> _INPUT RECORDS_:
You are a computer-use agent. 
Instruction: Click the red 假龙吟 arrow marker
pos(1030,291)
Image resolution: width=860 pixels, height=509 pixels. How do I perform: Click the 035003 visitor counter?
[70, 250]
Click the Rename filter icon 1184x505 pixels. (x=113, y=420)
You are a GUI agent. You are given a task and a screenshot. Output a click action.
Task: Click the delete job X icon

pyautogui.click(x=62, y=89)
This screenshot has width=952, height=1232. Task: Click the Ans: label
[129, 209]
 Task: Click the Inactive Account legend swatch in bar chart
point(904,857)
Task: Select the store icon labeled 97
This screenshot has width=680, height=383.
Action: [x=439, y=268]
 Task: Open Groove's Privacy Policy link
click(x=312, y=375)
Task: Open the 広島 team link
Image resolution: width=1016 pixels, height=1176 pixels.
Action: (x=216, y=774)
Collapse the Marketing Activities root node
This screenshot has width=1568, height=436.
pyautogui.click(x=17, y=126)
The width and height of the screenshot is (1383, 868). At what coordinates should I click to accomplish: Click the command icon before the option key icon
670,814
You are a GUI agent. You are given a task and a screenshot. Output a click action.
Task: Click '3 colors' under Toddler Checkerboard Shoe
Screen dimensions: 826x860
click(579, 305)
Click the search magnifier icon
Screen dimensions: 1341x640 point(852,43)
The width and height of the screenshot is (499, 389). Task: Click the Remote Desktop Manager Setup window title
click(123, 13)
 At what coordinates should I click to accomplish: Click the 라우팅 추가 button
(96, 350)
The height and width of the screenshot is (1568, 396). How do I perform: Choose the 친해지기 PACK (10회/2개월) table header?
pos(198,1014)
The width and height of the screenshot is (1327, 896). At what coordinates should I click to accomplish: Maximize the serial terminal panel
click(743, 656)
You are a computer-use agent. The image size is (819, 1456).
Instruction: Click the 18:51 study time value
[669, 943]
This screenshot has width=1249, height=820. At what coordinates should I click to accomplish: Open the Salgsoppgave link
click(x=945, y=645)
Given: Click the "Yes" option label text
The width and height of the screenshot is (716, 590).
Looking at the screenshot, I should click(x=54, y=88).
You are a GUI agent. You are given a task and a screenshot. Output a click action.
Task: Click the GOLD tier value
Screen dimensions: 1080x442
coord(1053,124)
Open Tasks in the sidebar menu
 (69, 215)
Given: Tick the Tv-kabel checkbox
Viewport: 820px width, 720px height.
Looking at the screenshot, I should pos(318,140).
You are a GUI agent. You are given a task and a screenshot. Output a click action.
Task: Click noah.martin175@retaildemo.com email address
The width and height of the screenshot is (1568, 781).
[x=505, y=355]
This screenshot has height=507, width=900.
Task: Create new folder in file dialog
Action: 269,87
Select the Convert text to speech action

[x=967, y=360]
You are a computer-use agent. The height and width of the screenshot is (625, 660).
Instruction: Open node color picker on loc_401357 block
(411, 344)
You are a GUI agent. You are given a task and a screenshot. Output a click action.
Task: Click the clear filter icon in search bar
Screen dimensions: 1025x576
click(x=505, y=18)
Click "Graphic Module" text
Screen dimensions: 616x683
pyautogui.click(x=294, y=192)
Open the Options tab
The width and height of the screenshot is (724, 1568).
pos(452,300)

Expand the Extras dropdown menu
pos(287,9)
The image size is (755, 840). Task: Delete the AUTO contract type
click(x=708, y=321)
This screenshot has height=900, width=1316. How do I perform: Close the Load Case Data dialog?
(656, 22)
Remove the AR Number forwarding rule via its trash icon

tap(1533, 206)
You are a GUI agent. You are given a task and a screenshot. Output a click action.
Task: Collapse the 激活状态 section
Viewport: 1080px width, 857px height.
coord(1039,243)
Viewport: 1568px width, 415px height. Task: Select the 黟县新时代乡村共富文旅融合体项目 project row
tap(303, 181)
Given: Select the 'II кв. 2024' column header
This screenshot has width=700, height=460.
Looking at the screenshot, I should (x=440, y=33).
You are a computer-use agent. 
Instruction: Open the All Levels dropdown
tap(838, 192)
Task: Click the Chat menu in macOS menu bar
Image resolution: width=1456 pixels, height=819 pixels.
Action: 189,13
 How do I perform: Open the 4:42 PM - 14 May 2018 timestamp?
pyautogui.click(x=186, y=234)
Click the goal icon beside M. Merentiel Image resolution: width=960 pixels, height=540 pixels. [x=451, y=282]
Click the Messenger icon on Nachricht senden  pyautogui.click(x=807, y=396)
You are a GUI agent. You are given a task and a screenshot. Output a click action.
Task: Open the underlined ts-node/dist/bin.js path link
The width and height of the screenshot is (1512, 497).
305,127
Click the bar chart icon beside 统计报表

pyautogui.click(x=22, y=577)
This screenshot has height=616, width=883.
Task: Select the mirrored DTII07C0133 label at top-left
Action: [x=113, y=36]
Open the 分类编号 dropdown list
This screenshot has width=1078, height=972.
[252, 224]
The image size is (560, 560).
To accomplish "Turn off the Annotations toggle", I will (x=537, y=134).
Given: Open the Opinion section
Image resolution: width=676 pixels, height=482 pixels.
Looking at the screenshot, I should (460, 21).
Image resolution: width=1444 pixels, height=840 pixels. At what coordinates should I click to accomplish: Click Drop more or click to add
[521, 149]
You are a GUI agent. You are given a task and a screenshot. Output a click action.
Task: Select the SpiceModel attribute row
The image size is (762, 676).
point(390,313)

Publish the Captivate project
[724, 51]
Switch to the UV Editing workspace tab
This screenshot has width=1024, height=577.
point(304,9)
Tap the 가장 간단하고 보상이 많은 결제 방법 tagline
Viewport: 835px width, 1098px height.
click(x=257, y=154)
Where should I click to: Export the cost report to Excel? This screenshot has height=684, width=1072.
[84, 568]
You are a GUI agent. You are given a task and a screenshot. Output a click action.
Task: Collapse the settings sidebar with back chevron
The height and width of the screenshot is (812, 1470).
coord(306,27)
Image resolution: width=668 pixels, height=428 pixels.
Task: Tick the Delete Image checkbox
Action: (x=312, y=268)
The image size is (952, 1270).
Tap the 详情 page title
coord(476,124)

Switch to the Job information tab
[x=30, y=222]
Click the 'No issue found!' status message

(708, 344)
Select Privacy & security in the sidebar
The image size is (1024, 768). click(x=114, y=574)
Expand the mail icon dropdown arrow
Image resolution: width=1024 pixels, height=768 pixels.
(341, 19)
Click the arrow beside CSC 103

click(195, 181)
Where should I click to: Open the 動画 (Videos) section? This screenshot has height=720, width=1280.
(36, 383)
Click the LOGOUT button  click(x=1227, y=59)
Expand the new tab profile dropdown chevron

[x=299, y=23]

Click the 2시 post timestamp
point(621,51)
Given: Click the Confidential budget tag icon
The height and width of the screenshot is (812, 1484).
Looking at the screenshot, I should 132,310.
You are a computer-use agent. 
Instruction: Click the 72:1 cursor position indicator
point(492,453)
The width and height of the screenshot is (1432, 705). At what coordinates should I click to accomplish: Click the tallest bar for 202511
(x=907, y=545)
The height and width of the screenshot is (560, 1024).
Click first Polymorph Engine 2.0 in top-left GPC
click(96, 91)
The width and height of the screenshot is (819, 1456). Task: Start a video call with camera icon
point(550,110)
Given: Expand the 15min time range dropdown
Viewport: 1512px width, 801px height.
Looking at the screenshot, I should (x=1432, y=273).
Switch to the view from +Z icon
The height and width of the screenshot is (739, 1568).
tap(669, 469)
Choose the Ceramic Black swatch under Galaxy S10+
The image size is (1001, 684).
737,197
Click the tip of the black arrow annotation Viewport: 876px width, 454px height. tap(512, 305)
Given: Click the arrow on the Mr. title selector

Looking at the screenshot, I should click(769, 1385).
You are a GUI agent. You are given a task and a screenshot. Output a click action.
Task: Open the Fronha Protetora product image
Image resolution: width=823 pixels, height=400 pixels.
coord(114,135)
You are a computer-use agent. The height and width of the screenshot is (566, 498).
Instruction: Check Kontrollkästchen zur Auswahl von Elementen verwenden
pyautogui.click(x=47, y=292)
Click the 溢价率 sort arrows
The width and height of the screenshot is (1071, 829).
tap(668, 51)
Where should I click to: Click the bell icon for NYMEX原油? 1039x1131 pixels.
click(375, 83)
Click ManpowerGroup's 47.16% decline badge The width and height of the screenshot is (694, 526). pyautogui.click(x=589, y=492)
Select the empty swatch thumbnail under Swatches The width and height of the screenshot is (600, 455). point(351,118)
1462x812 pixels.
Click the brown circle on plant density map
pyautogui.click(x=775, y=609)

> _GIVEN EXERCISE_: Render the entries from the line with "Task: Click the Inactive" to the line with "Screen dimensions: 1341x640 point(852,43)", both included, as a JSON list of strings with one string per line. Skip any blank lines.

> _COMPLETED EXERCISE_:
[
  " Task: Click the Inactive Account legend swatch in bar chart",
  "point(904,857)",
  "Task: Select the store icon labeled 97",
  "This screenshot has width=680, height=383.",
  "Action: [x=439, y=268]",
  " Task: Open Groove's Privacy Policy link",
  "click(x=312, y=375)",
  "Task: Open the 広島 team link",
  "Image resolution: width=1016 pixels, height=1176 pixels.",
  "Action: (x=216, y=774)",
  "Collapse the Marketing Activities root node",
  "This screenshot has width=1568, height=436.",
  "pyautogui.click(x=17, y=126)",
  "The width and height of the screenshot is (1383, 868). At what coordinates should I click to accomplish: Click the command icon before the option key icon",
  "670,814",
  "You are a GUI agent. You are given a task and a screenshot. Output a click action.",
  "Task: Click '3 colors' under Toddler Checkerboard Shoe",
  "Screen dimensions: 826x860",
  "click(579, 305)",
  "Click the search magnifier icon",
  "Screen dimensions: 1341x640 point(852,43)"
]